**Task instructions**
All lines after the one containing "Instruction: Click the" are needed, along with that line itself. Please repeat them exactly through the end of the entries.

──────── The input

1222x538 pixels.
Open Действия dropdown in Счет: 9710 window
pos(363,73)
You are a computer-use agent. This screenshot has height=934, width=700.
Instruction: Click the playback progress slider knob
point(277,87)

────────────────

**Output of the exercise**
Instruction: Click the playback progress slider knob
point(277,87)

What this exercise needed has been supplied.